## Assigned task
Copy out, precisely as given, the lines from the line with "The width and height of the screenshot is (960, 589)." to the end of the entries that follow.

[Collected data entries]
■ ■ ■ ■ ■ ■ ■

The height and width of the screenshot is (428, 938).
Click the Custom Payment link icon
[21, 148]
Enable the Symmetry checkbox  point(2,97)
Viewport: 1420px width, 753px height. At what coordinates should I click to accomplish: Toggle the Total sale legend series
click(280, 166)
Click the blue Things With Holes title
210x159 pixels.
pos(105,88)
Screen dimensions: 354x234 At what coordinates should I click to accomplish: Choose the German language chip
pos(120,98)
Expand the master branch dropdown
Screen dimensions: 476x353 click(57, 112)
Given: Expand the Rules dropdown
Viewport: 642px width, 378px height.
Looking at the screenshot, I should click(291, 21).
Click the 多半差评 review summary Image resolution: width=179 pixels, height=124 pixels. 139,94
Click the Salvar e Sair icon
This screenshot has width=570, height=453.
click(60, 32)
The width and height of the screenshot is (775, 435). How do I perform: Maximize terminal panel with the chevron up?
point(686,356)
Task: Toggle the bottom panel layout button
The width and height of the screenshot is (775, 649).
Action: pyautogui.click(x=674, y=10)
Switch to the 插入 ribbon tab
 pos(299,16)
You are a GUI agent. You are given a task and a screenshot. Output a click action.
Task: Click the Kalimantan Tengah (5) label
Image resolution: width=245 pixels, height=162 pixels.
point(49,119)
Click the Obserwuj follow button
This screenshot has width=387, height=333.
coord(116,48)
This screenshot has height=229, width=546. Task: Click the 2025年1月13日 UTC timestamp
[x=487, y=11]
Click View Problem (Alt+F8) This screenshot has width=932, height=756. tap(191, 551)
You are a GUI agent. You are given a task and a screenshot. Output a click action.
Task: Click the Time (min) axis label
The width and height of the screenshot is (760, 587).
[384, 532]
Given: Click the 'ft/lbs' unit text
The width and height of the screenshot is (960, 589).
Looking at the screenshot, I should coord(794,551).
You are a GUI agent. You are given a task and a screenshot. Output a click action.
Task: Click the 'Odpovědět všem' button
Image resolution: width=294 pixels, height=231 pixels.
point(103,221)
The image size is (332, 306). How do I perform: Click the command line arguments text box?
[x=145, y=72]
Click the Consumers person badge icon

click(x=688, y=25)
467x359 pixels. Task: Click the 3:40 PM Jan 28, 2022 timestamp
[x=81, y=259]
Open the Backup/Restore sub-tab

■ ■ ■ ■ ■ ■ ■

## Exercise result
The width and height of the screenshot is (960, 589).
Looking at the screenshot, I should coord(794,551).
You are a GUI agent. You are given a task and a screenshot. Output a click action.
Task: Click the 'Odpovědět všem' button
Image resolution: width=294 pixels, height=231 pixels.
point(103,221)
The image size is (332, 306). How do I perform: Click the command line arguments text box?
[x=145, y=72]
Click the Consumers person badge icon

click(x=688, y=25)
467x359 pixels. Task: Click the 3:40 PM Jan 28, 2022 timestamp
[x=81, y=259]
Open the Backup/Restore sub-tab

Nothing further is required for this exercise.